Can Magnesium Help You Sleep Better? A Look at the Science for Older Adults
Magnesium has become a popular natural remedy for insomnia, often sold in calming teas, sleep capsules, and nighttime powders. But does it really work — especially for older adults struggling with poor sleep?
A 2021 systematic review analyzed the results of three clinical trials to answer that question. Here’s what they found — and what it means for your sleep routine.
Why Magnesium Might Help Sleep
Magnesium is an essential mineral that:
Helps regulate melatonin (your sleep hormone)
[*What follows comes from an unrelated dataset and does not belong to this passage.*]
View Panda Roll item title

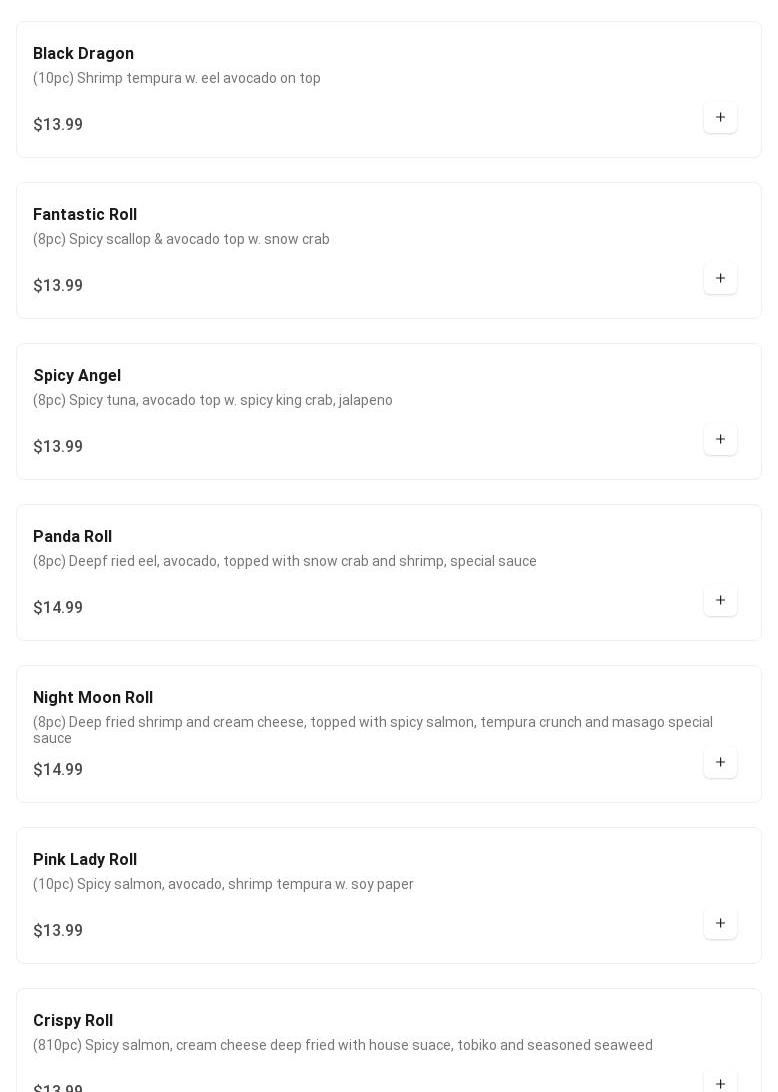coord(72,537)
Supports your body’s natural circadian rhythm
Acts on the nervous system to promote relaxation
In older adults, magnesium deficiency is common and may contribute to:
Trouble falling asleep
Waking up in the middle of the night
Feeling unrefreshed in the morning
What the Research Looked At
This review analyzed three randomized controlled trials (RCTs) involving 151 older adults (ages 55+) with insomnia. Each study compared oral magnesium supplements (ranging from 320–729 mg/day) to a placebo over 3–8 weeks.
Researchers looked at:
Sleep onset latency (SOL) – time to fall asleep
Total sleep time (TST) – how long you slept
Sleep efficiency (SE) – how restful your sleep was
Validated sleep questionnaires (like the ISI and PSQI)
What They Found
Magnesium shortened time to fall asleep by ~17 minutes (Statistically significant)
Slight increase in total sleep time (~16 minutes) (Not statistically significant)
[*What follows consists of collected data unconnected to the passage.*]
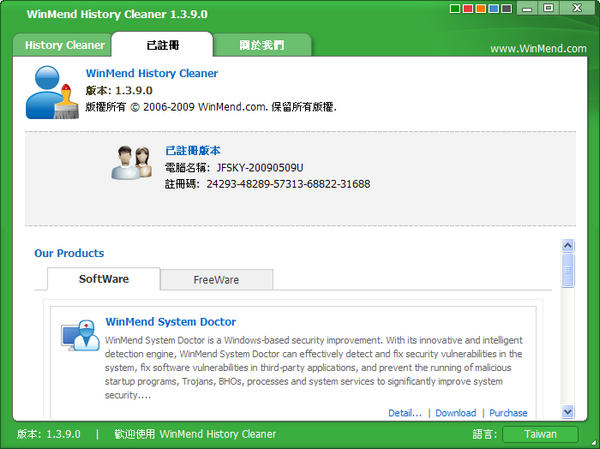The width and height of the screenshot is (600, 449).
Task: Open the Detail... link for System Doctor
Action: pyautogui.click(x=405, y=413)
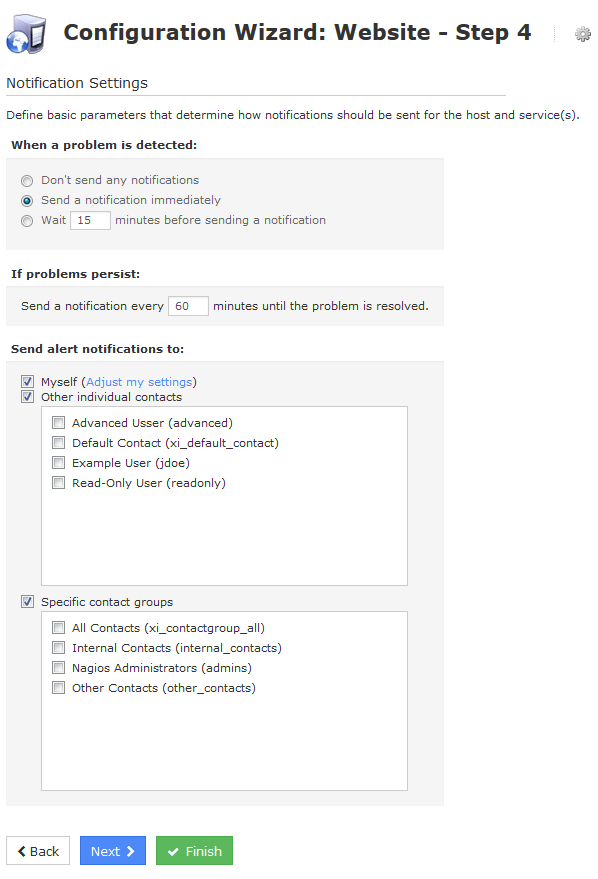Click the settings gear icon near the title
The image size is (598, 879).
(x=583, y=34)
Improved slow-wave (deep) sleep in one small study
Sleep efficiency improved modestly
No adverse events were reported — except for mild soft stools
However, the overall quality of the evidence was low due to:
Small study sizes
Incomplete reporting
Moderate-to-high risk of bias in the study designs
Key Stat:
After taking magnesium, participants fell asleep 17.36 minutes faster on average compared to those taking a placebo (Mah & Pitre, 2021).
Limitations
The results are promising but not conclusive
Some studies showed benefit, others did not
All trials had at least some risk of bias, and sample sizes were small
No studies looked at patients with complex sleep disorders (like sleep apnea)
Should You Try Magnesium?
If you're an older adult with occasional sleep issues — and you're looking for a natural, low-risk remedy — magnesium could be worth trying. It's:
Inexpensive
Widely available
Generally safe in doses under 1 gram/day
Look for magnesium citrate or magnesium glycinate for better absorption and gentler effects on digestion.
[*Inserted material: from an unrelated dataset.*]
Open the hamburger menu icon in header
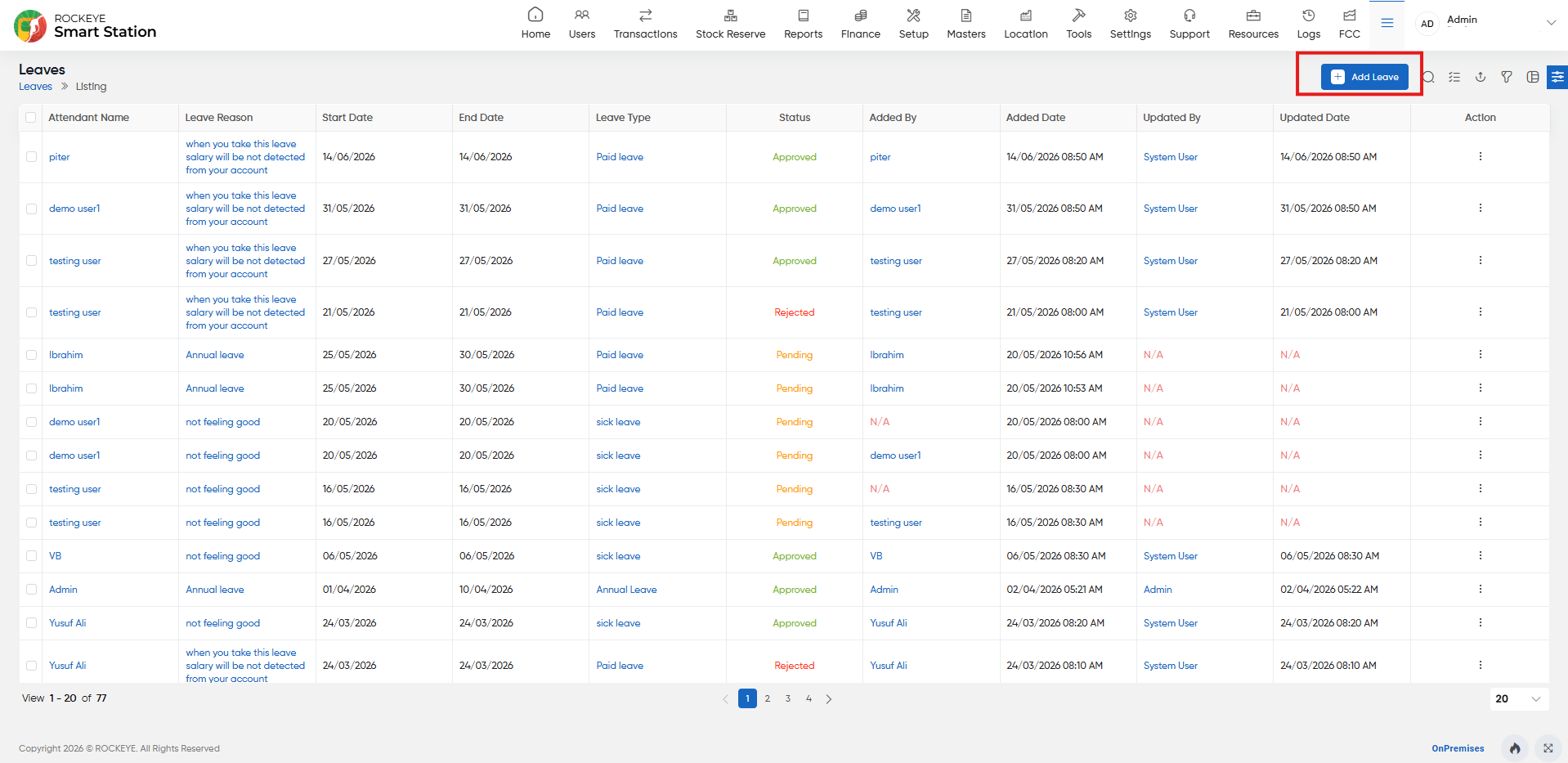Viewport: 1568px width, 763px height. point(1387,23)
Always speak with your healthcare provider before starting any new supplement — especially if you have kidney issues or take medications.
TL;DR
Magnesium may help older adults fall asleep faster — by ~17 minutes
It might also slightly improve deep sleep and sleep efficiency
The evidence is low quality, but side effects are minimal
It’s a safe, affordable option to try for occasional insomnia
Source:
Mah J, Pitre T. Oral Magnesium Supplementation for Insomnia in Older Adults: A Systematic Review & Meta-Analysis. BMC Complementary Medicine and Therapies. 2021;21:125.